Disnaker Kota Medan Bentuk Unit Layanan Disabilitas Ketenagakerjaan, Ini Harapannya
Dinas Ketenagakerjaan Kota Medan, Sumatra Utara, telah membentuk Unit Layanan Disabilitas Ketenagakerjaan. Hal ini bertujuan untuk membantu dan memberikan fasilitas kepada masyarakat yang mengalami keterbatasan fisik, intelektual, mental maupun sensorik.
Dinas Ketenagakerjaan Kota Medan, Sumatra Utara, telah membentuk Unit Layanan Disabilitas Ketenagakerjaan. Hal ini bertujuan untuk membantu dan memberikan fasilitas kepada masyarakat yang mengalami keterbatasan fisik, intelektual, mental maupun sensorik.
Hal ini sejalan dengan diterbitkannya Surat Keterangan (SK) Wali Kota Medan No.800/01.K tentang tim unit layanan disabilitas ketenagakerjaan Kota Medan.
Kepala Dinas Ketenagakerjaan Kota Medan, Illyan Chandra Simbolon mengatakan, pihaknya menindaklanjuti Surat Keterangan Wali Kota dengan menerbitkan Surat Keterangan No.560/DISNAKER/1155 tentang penunjukan personel tim unit layanan disabilitas ketenagakerjaan Kota Medan.

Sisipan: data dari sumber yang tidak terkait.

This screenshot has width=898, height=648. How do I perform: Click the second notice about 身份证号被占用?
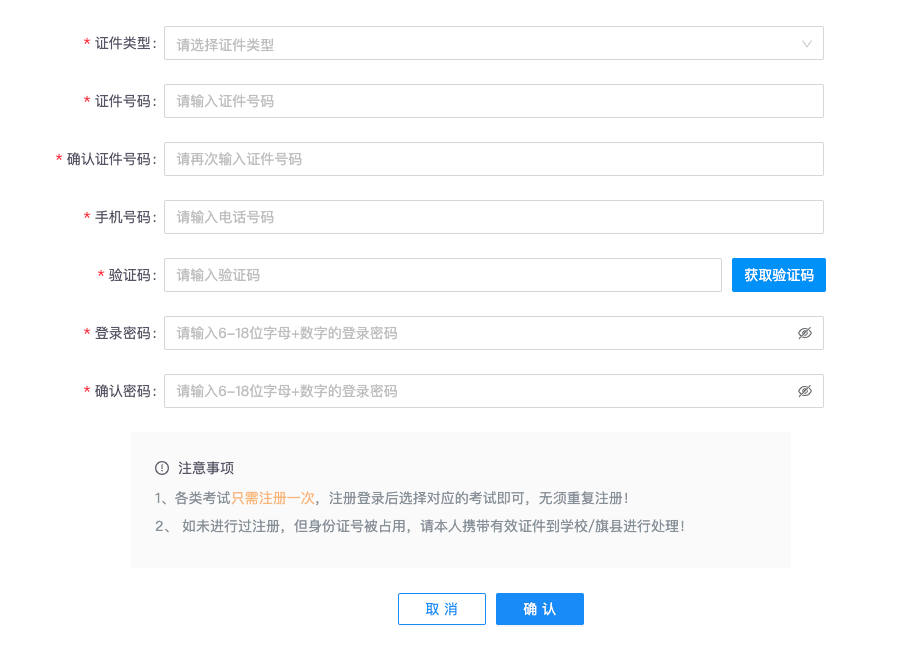[x=420, y=526]
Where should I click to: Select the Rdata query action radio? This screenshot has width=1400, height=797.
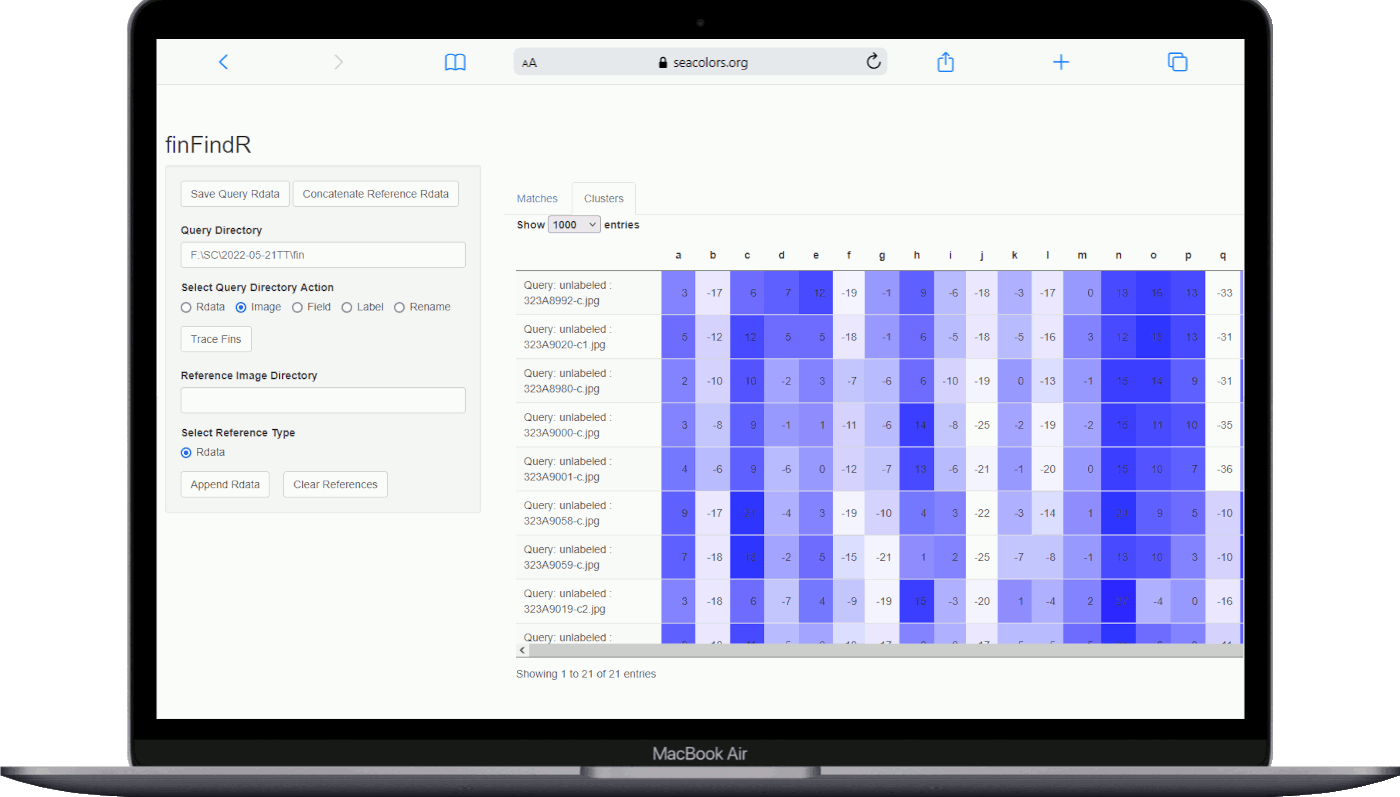(186, 307)
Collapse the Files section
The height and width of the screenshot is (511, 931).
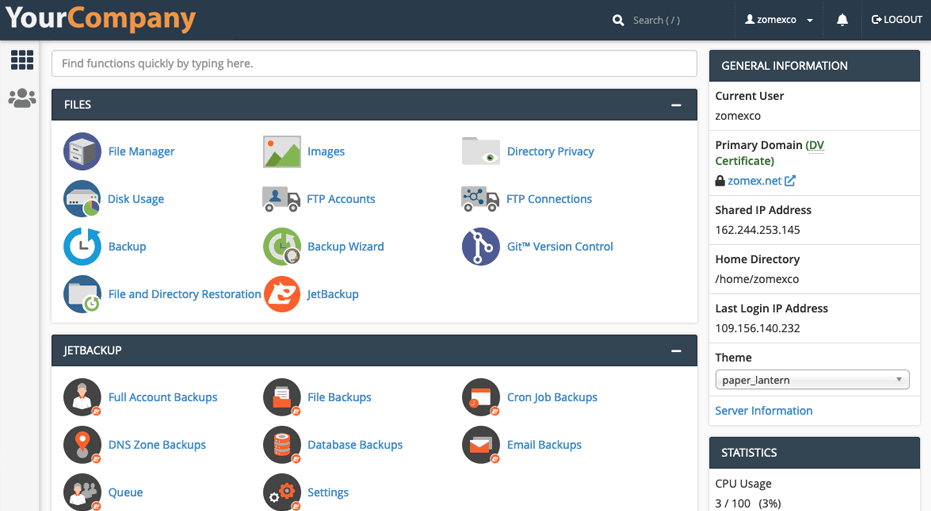[x=676, y=105]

"Nanti tim ini memiliki tugas mendampingi perusahaan, baik proses rekrutmen hingga penempatan kerja dan pendampingan penyandang disabilitas agar memenuhi kompetensi," terang Illyan mengutip dari Antara, Senin (6/3).
Beri Pendampingan
©2022 Merdeka.com/Freepik
Pembentukan tim oleh Disnaker ini bertujuan untuk memberi pendampingan kepada masyarakat disabilitas agar bisa bekerja dengan selayaknya. Selain itu, tim ini juga akan mendampingi perusahaan pemberi kerja hingga penyandang disabilitas memenuhi syarat kompetensi.
"Tim ini melakukan pendampingan bagi si pemberi kerja hingga penyandang disabilitas memenuhi kompetensi melalui pelatihan," jelas Illyan.
Terkait layanan disabilitas ketenagakerjaan, telah tertuang di dalam Peraturan Presiden No.60/2020 tentang layanan disabilitas bidang ketenagakerjaan dan dalam Peraturan Menteri Ketenagakerjaan No.21/2020 tentang pedoman penyelenggaraan unit layanan disabilitas bidang ketenagakerjaan.
Illyan menambahkan, tim ini juga akan terlibat dalam bursa kerja, seperti Dinas Ketenagakerjaan Kota Medan.
Bantu Mencari Pekerjaan
©©2012 Merdeka.com
Illyan berharap, dengan pembentukan tim Unit Layanan Disabilitas Ketenagakerjaan ini bisa membantu masyarakat yang menyandang disabilitas bisa mencari kerja.
"Jadi 'Job Fair' mini kita gelar beberapa waktu lalu, tim ini membantu penyandang disabilitas untuk mencari pekerjaan. Hingga saat ini mereka sudah mendaftar, dan masih dalam tahapan seleksi," terangnya.
Ia juga mengimbau kepada setiap perusahaan wajib membuka lowongan bagi penyandang disabilitas. Hal ini mengacu pada Undang-Undang No.8/2016 tentang penyandang disabilitas.
"Dalam undang-undang, perusahaan wajib menyediakan lowongan kerja bagi penyandang disabilitas minimal satu persen dari total tenaga kerja yang ada," kata Illyan.